WORK ORDER: Only the lines from the top of the data through the one with "Click the 登录 sign-in link" are to be written out, each exactly as it stands.
ENTRIES SUPPLIED Start Marker
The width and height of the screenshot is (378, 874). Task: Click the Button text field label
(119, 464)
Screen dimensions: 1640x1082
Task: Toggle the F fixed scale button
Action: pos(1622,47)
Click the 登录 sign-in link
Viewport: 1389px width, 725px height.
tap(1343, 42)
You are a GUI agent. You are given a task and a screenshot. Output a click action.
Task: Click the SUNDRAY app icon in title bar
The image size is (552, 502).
ENTRIES SUPPLIED End Marker
SOLUTION:
The width and height of the screenshot is (378, 874). Task: Click the Button text field label
(119, 464)
Screen dimensions: 1640x1082
Task: Toggle the F fixed scale button
Action: pos(1622,47)
Click the 登录 sign-in link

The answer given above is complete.